Walter Capellanus was a prominent Roman Catholic bishop and political figure in the Kingdom of Scotland during the reigns of William the Lion and Alexander II.

== Early career ==

Walter Capellanus began his clerical career as the chaplain (capellanus) to King William the Lion. His close connection to the royal court helped him rise through the ecclesiastical ranks. In 1207, following the resignation of Bishop Florence, Walter was elected Bishop of Glasgow with royal backing. He was consecrated on 2 November 1208.

== Bishop of Glasgow ==

Walter played a key role in expanding the influence of the Church in Glasgow. He secured various privileges for the city, including a charter in 1226 that revoked the right of the burgh of Rutherglen to levy tolls in Glasgow, significantly benefiting Glasgow's merchants.

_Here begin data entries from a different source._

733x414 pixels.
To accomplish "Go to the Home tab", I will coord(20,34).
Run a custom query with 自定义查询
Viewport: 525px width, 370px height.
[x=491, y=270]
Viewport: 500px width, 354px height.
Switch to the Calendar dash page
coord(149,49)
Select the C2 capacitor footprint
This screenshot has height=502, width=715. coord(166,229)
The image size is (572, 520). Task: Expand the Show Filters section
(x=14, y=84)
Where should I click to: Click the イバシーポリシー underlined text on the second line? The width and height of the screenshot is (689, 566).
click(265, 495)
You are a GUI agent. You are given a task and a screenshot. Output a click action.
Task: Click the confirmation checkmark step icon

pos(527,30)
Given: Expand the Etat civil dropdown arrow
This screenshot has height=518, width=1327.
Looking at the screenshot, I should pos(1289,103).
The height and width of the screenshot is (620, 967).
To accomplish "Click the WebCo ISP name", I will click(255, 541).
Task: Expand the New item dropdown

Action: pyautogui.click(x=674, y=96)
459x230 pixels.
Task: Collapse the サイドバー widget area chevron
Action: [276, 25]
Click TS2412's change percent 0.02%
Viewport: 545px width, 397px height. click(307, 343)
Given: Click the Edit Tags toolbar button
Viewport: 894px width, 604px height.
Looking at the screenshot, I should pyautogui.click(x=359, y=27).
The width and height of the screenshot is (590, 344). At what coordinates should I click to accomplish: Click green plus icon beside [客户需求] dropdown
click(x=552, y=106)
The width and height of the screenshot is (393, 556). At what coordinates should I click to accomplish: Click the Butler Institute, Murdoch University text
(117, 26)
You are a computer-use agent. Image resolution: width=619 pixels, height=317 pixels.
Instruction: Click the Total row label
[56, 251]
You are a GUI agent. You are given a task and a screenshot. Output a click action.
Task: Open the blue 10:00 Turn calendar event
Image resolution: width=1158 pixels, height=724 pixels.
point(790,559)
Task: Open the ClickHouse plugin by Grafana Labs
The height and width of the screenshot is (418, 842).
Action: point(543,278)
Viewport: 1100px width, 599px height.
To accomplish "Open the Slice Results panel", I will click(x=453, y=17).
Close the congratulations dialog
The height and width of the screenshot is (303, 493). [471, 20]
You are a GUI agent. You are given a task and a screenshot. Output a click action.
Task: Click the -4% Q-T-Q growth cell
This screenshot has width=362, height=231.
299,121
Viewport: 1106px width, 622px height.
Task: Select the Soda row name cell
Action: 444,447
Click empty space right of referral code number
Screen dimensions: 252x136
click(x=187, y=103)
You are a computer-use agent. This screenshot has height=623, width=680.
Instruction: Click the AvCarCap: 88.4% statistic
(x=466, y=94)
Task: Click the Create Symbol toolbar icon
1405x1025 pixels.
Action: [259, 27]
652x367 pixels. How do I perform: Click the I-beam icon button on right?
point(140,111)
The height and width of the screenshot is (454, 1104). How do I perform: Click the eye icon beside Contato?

Under his leadership, significant progress was made in the construction of Glasgow Cathedral. Notable developments during his tenure include the extension of the nave and the construction of the south-west door and the entrance to the Blacader Aisle.

== Papal involvement and diplomatic missions ==

Walter was deeply involved in church diplomacy. He attended the Fourth Council of the Lateran in 1215, representing Scotland alongside the bishops of St Andrews and Moray. In 1218, he traveled to Rome with the bishops of Moray and Caithness to obtain absolution for the excommunication imposed on King Alexander II and the Kingdom of Scotland by the papal legate, Guala Bicchieri. The mission was successful, and absolution was granted by Pope Honorius III.

== Controversies ==

In 1219, Walter faced accusations of uncanonical behavior. A canon of Glasgow, Master William, alleged that Walter had bribed the royal chamberlain, Philip de Valognes, with 100 merks and promised more payments to the queen in exchange for the bishopric of Glasgow. Additionally, Walter was accused of nepotism and maintaining an immoral household. However, an investigation led by the papal legate Pandulf Verraccio did not lead to his removal, and Walter continued as bishop.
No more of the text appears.